11. Reference Implementation (PyTorch sketch)

A minimal causal self-attention layer with KV cache append:

class CachedAttention(nn.Module):
    def __init__(self, d_model, n_heads):
        super().__init__()
        self.n_heads = n_heads
        self.head_dim = d_model // n_heads
        self.qkv = nn.Linear(d_model, 3 * d_model, bias=False)
        self.out = nn.Linear(d_model, d_model, bias=False)

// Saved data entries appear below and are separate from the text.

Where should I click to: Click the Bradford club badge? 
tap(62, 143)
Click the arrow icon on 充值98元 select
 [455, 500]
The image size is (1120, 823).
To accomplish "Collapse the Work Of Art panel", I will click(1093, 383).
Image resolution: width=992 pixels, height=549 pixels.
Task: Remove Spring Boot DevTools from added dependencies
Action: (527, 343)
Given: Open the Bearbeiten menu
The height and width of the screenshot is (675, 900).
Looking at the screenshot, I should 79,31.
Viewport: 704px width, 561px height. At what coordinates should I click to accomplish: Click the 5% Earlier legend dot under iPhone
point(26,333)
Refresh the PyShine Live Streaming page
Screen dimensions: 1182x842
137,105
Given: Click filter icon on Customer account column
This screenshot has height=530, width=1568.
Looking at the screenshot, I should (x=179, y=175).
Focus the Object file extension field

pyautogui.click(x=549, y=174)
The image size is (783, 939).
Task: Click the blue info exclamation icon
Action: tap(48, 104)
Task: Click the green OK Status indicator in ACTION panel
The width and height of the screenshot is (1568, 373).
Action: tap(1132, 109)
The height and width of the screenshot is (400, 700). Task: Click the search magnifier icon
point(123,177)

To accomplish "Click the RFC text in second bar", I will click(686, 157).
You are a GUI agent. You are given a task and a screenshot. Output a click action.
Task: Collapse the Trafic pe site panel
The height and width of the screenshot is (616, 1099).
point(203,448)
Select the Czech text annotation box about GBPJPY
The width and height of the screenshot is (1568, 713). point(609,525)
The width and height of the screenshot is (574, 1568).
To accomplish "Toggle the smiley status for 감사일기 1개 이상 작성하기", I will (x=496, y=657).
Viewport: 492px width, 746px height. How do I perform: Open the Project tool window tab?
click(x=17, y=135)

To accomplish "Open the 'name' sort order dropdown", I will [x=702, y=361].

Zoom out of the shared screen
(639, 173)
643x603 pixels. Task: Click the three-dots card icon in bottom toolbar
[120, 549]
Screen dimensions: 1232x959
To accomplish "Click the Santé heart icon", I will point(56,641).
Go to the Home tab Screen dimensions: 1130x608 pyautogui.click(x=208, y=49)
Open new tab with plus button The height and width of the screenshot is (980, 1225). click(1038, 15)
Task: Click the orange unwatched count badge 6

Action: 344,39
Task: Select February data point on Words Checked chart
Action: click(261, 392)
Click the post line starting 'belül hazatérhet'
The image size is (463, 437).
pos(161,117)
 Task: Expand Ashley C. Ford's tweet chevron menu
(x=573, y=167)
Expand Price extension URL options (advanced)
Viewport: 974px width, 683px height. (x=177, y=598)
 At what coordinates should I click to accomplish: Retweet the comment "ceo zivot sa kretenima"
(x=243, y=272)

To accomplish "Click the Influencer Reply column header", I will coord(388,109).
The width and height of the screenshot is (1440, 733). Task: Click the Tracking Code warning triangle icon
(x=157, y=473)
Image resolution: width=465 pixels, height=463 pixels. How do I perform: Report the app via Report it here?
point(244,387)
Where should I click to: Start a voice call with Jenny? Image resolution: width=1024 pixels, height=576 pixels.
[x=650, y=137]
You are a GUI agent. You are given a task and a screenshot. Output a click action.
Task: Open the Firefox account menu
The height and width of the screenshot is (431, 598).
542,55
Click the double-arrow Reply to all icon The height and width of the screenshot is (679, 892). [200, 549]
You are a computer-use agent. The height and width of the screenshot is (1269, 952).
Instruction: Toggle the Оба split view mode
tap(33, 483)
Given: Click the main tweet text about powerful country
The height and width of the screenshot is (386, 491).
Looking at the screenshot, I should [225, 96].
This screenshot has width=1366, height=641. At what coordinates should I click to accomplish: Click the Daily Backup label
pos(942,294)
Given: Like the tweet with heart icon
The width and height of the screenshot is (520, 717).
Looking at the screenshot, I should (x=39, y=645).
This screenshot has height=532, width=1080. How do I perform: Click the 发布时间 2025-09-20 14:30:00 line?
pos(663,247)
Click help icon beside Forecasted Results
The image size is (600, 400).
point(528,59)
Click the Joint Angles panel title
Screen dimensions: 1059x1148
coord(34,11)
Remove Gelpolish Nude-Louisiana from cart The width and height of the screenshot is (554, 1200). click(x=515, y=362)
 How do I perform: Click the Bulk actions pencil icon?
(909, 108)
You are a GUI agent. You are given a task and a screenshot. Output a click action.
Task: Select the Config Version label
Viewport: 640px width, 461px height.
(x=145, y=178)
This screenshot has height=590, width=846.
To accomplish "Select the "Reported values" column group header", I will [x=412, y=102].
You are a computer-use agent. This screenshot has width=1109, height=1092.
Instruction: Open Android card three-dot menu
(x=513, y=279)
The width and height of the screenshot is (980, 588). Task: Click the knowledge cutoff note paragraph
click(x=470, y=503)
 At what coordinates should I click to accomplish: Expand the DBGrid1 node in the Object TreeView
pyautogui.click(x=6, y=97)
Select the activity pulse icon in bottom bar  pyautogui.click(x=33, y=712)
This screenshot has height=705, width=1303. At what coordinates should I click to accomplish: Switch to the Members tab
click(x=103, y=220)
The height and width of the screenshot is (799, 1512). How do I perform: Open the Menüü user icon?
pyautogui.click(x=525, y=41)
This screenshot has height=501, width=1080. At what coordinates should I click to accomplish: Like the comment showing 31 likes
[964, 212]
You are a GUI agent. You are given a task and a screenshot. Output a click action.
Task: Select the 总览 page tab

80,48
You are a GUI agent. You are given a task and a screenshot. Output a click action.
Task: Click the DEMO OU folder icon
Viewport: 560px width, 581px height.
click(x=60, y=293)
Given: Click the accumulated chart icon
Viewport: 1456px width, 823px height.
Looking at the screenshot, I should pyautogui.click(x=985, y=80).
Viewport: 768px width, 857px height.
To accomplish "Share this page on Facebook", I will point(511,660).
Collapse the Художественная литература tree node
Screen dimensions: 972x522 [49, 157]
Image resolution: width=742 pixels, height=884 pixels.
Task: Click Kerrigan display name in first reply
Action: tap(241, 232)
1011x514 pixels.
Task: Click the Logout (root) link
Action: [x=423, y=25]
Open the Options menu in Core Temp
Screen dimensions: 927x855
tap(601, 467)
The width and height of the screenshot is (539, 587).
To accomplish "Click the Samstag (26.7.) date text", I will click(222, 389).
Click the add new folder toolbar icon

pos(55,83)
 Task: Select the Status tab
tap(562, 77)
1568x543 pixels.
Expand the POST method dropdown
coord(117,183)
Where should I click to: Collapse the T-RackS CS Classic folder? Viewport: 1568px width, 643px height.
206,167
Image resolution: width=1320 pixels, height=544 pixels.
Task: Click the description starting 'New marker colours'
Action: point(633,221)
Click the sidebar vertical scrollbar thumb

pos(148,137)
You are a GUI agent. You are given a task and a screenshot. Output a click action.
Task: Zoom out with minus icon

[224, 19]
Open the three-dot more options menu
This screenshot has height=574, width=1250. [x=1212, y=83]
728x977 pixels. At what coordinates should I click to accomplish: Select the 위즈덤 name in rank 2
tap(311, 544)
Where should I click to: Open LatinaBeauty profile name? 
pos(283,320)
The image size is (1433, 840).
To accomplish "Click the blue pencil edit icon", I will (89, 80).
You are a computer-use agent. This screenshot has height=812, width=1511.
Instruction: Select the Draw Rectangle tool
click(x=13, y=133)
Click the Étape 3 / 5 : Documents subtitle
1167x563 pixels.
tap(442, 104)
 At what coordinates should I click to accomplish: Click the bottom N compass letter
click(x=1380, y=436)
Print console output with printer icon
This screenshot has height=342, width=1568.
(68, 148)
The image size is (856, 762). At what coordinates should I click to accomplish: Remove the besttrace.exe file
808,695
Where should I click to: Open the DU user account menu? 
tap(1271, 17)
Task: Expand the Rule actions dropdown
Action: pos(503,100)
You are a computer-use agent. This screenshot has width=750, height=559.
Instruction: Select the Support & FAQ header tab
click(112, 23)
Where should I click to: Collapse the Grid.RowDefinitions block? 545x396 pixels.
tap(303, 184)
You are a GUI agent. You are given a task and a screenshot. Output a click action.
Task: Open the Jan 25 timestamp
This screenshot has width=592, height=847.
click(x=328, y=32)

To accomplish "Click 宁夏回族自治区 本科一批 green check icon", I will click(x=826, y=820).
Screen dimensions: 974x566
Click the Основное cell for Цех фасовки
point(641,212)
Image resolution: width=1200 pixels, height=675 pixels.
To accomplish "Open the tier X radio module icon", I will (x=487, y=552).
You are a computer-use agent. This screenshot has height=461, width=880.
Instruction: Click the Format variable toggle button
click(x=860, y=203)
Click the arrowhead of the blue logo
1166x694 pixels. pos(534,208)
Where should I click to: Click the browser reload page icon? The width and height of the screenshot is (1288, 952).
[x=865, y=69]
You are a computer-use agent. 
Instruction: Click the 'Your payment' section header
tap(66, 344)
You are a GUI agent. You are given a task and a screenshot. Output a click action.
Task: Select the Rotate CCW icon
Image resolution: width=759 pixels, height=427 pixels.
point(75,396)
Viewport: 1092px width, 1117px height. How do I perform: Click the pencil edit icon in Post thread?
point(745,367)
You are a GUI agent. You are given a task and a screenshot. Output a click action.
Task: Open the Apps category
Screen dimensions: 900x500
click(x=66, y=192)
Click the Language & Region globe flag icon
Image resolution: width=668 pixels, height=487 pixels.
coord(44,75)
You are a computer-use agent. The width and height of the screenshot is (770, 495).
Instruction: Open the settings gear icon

    def forward(self, x, kv_cache=None):
        # x: [batch, new_tokens, d_model]
        B, T, _ = x.shape
        qkv = self.qkv(x).view(B, T, 3, self.n_heads, self.head_dim)
        q, k, v = qkv.unbind(dim=2)
        # each: [B, T, n_heads, head_dim] -> [B, n_heads, T, head_dim]
        q = q.transpose(1, 2)
        k = k.transpose(1, 2)
        v = v.transpose(1, 2)

        if kv_cache is not None:
            past_k, past_v = kv_cache
            k = torch.cat([past_k, k], dim=2)   # append along seq dim
            v = torch.cat([past_v, v], dim=2)
        new_cache = (k, v)

        # attention against full (cached + new) keys/values
        scores = q @ k.transpose(-2, -1) / math.sqrt(self.head_dim)
        # causal mask only needed during prefill; during decode T=1
        attn = scores.softmax(dim=-1)
        out = (attn @ v).transpose(1, 2).reshape(B, T, -1)
        return self.out(out), new_cache

Generation loop:

cache = None
tokens = prompt_tokens
for _ in range(max_new_tokens):
    x = embed(tokens if cache is None else tokens[:, -1:])
    logits, cache = model(x, kv_cache=cache)
    next_tok = logits[:, -1].argmax(-1, keepdim=True)
    tokens = torch.cat([tokens, next_tok], dim=1)

Note how after the first call (prefill), every subsequent call passes only the single new token — the cache provides the rest.

12. Summary

What: KV cache stores past K and V tensors so attention does not recompute them at every decode step.
Why it works: Causal masking guarantees past K, V do not change as new tokens arrive.
What it costs: Memory grows as 2 × layers × heads × head_dim × seq_len × bytes. At long context this dominates over model weights.
Phases: Prefill is compute-bound; decode is memory-bound, gated by KV cache bandwidth.
Make it cheaper: GQA/MQA shrink the cache by sharing K,V across heads; quantization halves or quarters the bytes; PagedAttention removes fragmentation across concurrent requests.
Make it longer: Sliding windows, eviction (H₂O, StreamingLLM), CPU/NVMe offloading.
Make it free: Prefix caching reuses KV across requests that share a prompt prefix.

Bottom line: The KV cache is the single most important inference-time data structure in modern LLMs. Almost every serving-side optimization — from GQA in model architecture to PagedAttention in the runtime — exists to shrink it, share it, or stream it.